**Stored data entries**
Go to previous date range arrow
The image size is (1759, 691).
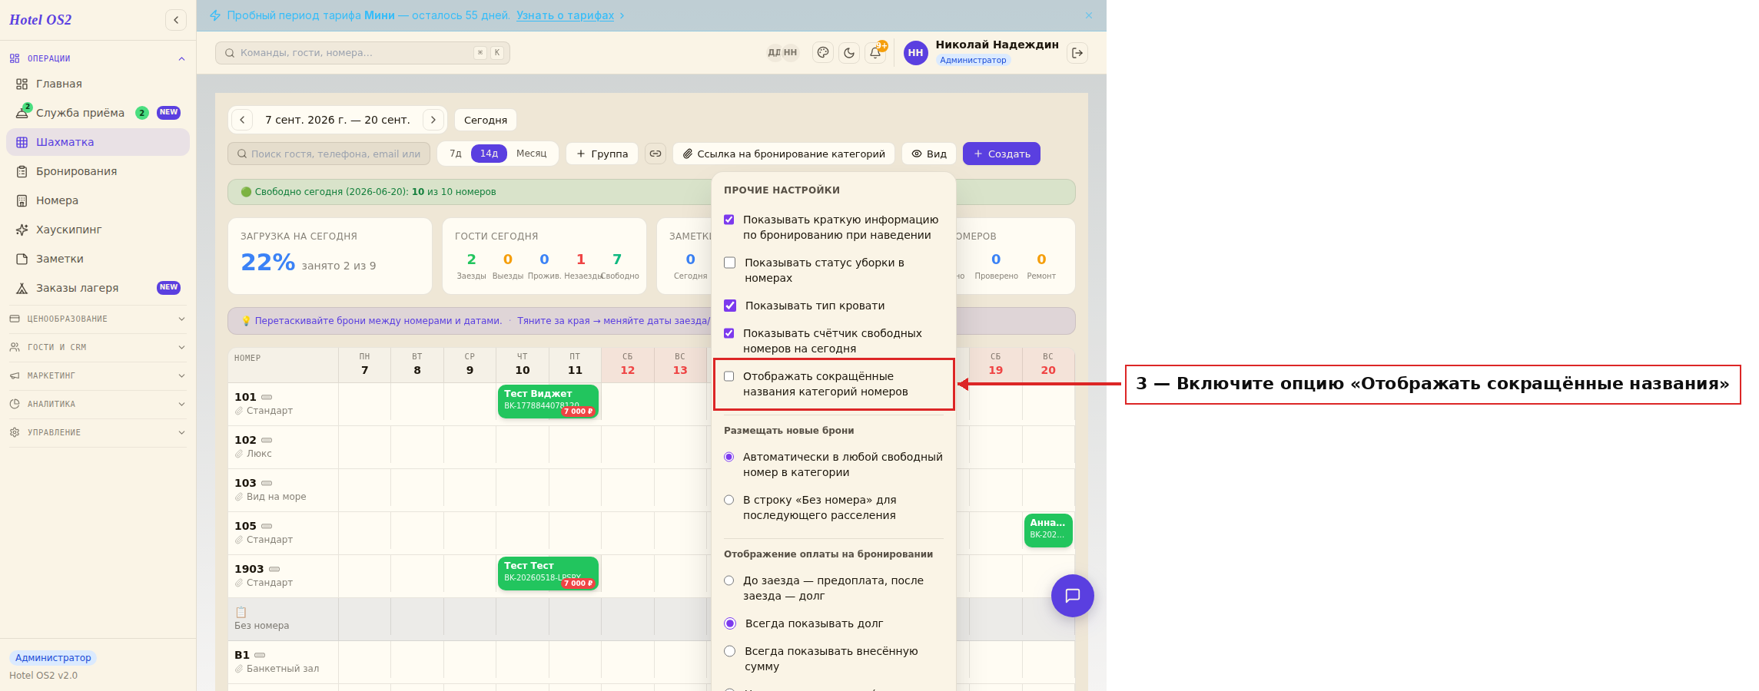[x=242, y=120]
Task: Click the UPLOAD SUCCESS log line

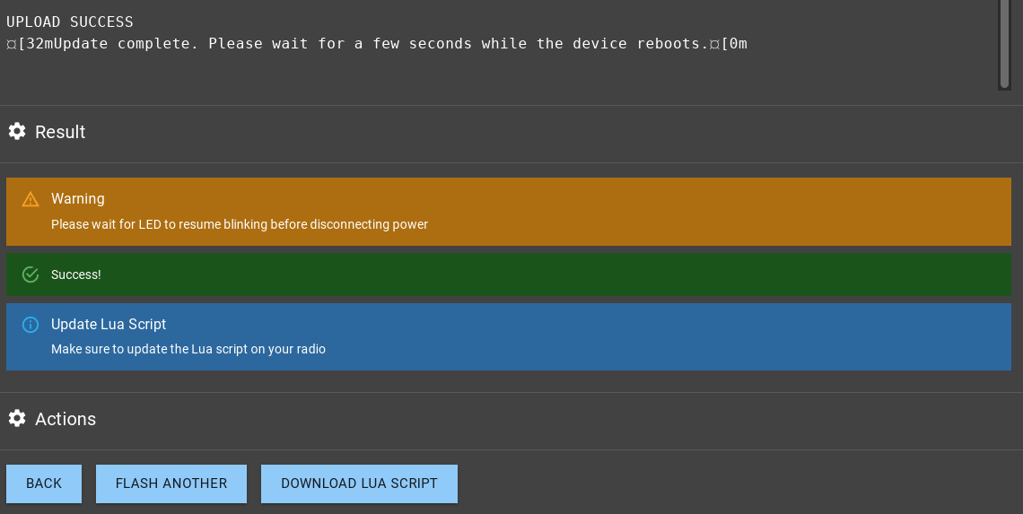Action: coord(70,22)

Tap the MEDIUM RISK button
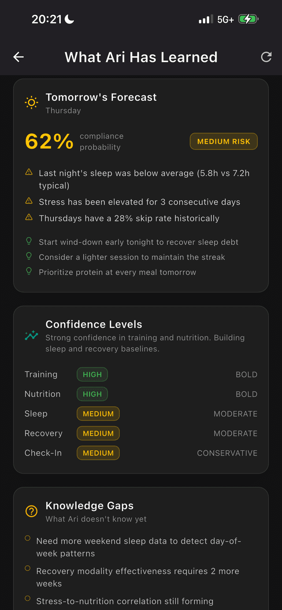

**Task**
Without carrying over any picture, write out the entries above once more, exactly.

**Task solution**
Go to previous date range arrow
The image size is (1759, 691).
[x=242, y=120]
Task: Click the UPLOAD SUCCESS log line

Action: coord(70,22)

Tap the MEDIUM RISK button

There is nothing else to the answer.